- [EXTRACT TO READ]:

↓↓↓

Jazz transcends the boundaries of music. Its spontaneous, vibrant form is built on decades of adaptation. Evolving from blues and ragtime in the African American community, jazz was born of Creole and African traditions in New Orleans, Louisiana in the late 19th century. A uniquely American genre, jazz maintains the core elements of improvisation, rhythm, harmony, and form.
Abstract art, alongside jazz, rose to prominence in the United States during the 20th century. Transplanted from Europe by artists fleeing the political unrest of World War II, abstract art began to emerge in New York City in the 1930s – 40s. By the mid-century, it took the American art world by storm, and Abstract Expressionism was born as a distinctly American style. Abstract art is a formal exploration that uses shape, color, form, and gestural marks to produce visual compositions free from the constraints of realism. By subverting the value of representation, abstract artists created their own visual languages independent of conventional constraints. African American musicians and artists, at the vanguard of both jazz and abstract art, took control of societal perceptions through their work.

↑↑↑

- [WHAT THIS EXERCISE ASKS]:
1 > List the core elements of jazz that the passage on jazz and abstract art names.
2 > Write out the passage on jazz and abstract art between "Jazz transcends the" and "harmony, and form.", inclusive, replacing "vibrant" with "lively".
The data that comes next has nothing to do with the passage on jazz and abstract art.

- [SOURCE MATERIAL]:
↓↓↓

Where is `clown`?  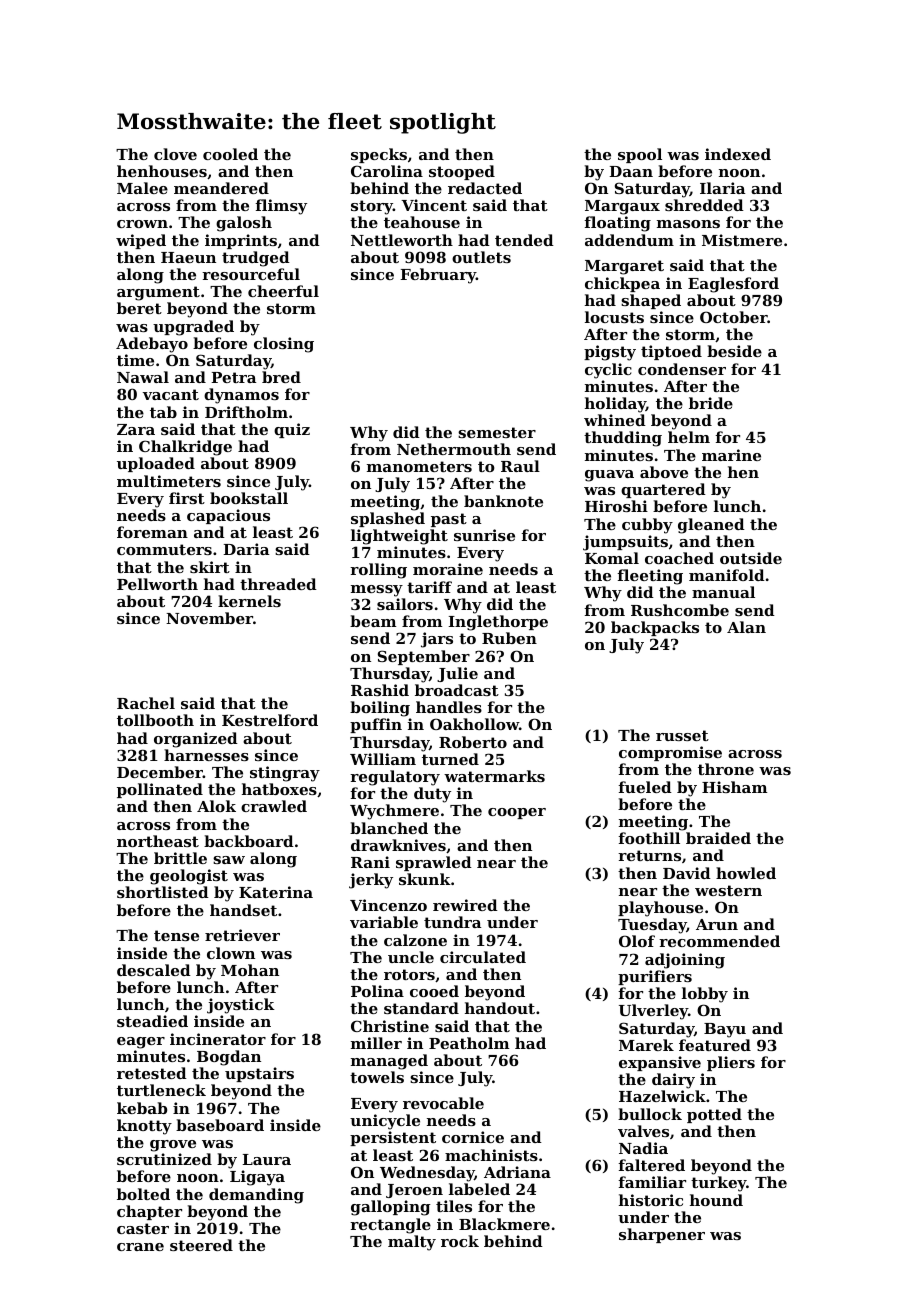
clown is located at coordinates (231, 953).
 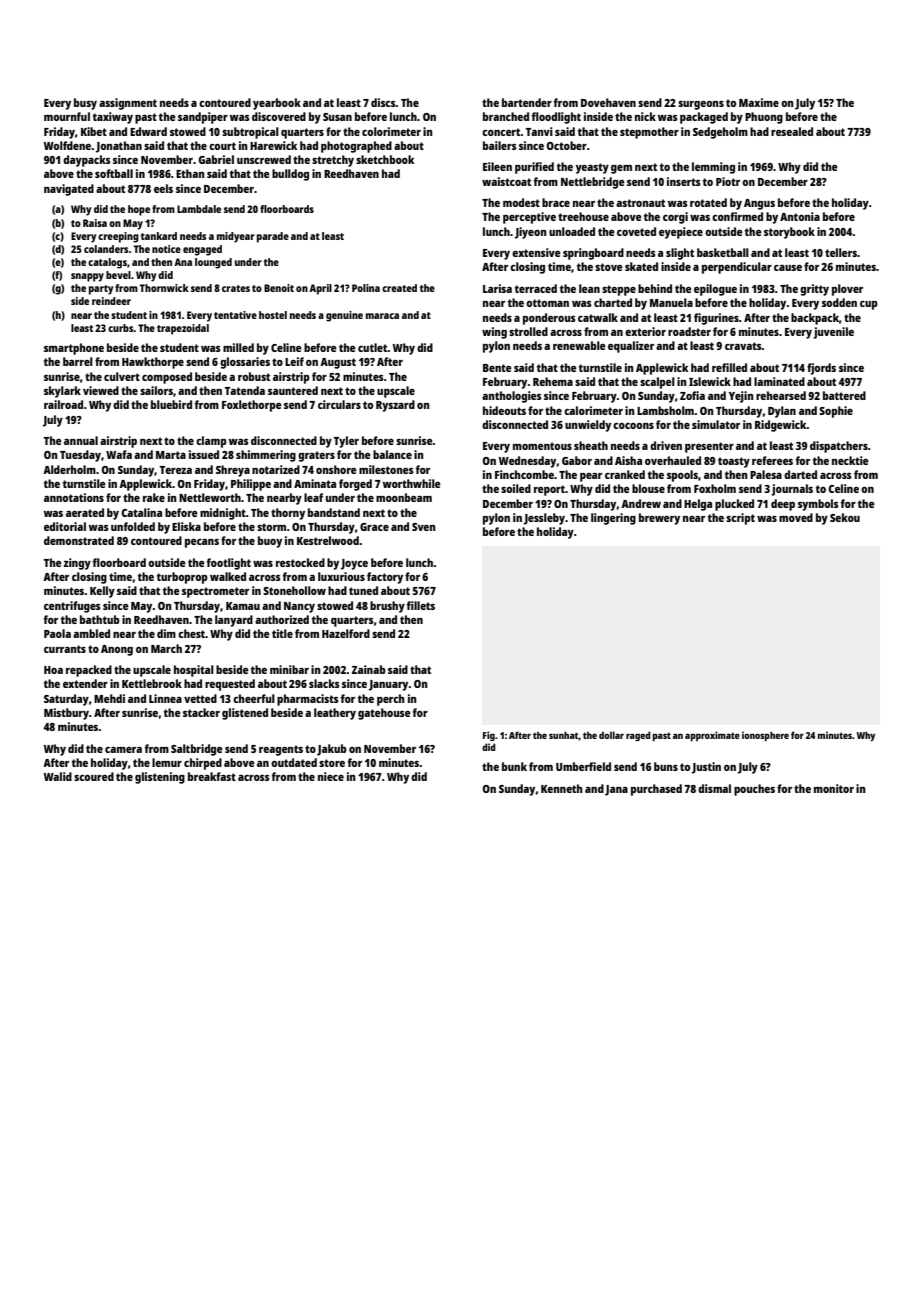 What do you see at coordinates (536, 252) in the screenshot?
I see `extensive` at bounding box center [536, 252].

↑↑↑

- [SOLUTION SET]:
1 > improvisation, rhythm, harmony, form

2 >
Jazz transcends the boundaries of music. Its spontaneous, lively form is built on decades of adaptation. Evolving from blues and ragtime in the African American community, jazz was born of Creole and African traditions in New Orleans, Louisiana in the late 19th century. A uniquely American genre, jazz maintains the core elements of improvisation, rhythm, harmony, and form.